For remote system access, there are several tools available. One of course is
the Remote Desktop, which is a part of Windows itself. In case you have a
multi-platform environment, then you could use a tool called VNC. This is freely
available and can be downloaded from www.realvnc.com. This provides the VNC
Server and Viewer components. The former sits on the systems, while the latter
is used for remote access.

VNC would be good for a LAN, but what if you're connecting from outside, like
a mobile user connecting from home? This is where you need a VPN solution. We've
talked about one such VPN implementation in a previous issue. You can read it at
http://pcquest.ciol.com/content/topstories/ 2009/209020106.asp. For smaller
organizations, there's a free, online tool called LogMeIn. It provides a virtual
network, using which your IT helpdesk can access your users' machines remotely
to solve any problems.

Inventory management

One of the most difficult things to manage in laptops and desktops is their
inventory. How many systems are there, what is their configuration, how many
require an upgrade, and which ones can be discarded are just a few of the tasks
that need to be done on an ongoing basis. What makes this job all the more
difficult is the frequent changes in the numbers. Some employees quit, others
join the organization, so the devices keep changing hands. These
adds/moves/changes are extremely difficult to manage.

There's a software called SpiceWork that can handle systems inventory. It's
free and can manage software, network and PC inventory. The software even has a
helpdesk and IT portal, which enables users to submit tickets, in case they have
any complaints. The software can be downloaded from www.spicework.com.
Installation only takes a couple of minutes.

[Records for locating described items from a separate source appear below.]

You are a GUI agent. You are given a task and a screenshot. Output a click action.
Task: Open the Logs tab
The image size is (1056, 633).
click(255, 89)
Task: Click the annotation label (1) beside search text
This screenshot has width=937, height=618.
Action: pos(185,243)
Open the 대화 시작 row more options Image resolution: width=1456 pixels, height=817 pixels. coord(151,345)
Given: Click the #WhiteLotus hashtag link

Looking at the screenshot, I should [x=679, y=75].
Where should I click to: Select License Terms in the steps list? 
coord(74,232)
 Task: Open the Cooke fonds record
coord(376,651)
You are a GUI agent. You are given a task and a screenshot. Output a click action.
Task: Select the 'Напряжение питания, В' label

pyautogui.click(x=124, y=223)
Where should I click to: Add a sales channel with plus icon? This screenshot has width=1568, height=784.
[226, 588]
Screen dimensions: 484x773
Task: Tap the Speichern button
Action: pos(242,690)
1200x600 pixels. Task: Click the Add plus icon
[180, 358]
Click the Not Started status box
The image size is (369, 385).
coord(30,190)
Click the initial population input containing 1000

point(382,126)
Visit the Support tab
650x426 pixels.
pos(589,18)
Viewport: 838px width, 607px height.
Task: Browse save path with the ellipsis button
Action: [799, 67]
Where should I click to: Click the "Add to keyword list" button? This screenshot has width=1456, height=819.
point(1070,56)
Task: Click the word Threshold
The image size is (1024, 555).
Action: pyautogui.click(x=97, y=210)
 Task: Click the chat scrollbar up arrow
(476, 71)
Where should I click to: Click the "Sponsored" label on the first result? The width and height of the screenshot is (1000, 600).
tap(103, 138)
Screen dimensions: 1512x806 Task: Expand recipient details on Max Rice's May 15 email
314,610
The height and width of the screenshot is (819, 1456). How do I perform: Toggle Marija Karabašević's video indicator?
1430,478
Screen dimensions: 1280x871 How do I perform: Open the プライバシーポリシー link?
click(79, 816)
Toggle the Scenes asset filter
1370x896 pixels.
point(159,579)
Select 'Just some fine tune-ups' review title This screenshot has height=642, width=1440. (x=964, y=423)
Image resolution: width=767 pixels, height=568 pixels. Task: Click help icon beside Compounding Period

The software is completely web based, so its configuration can be accessed
from any web browser on your network. The beauty of the software is that it can
remotely auto discover all devices on your system, and even capture the
inventory information about them. So if you want to know what kind of hardware
does a particular system use, then simply navigate to the Inventory menu of the
software, and click on the workstations group. You'll see all the systems it's
tracking. Click on the system you want to view its hardware details. It tracks
hostname, processor, RAM, BIOS and OS details, all from a single window.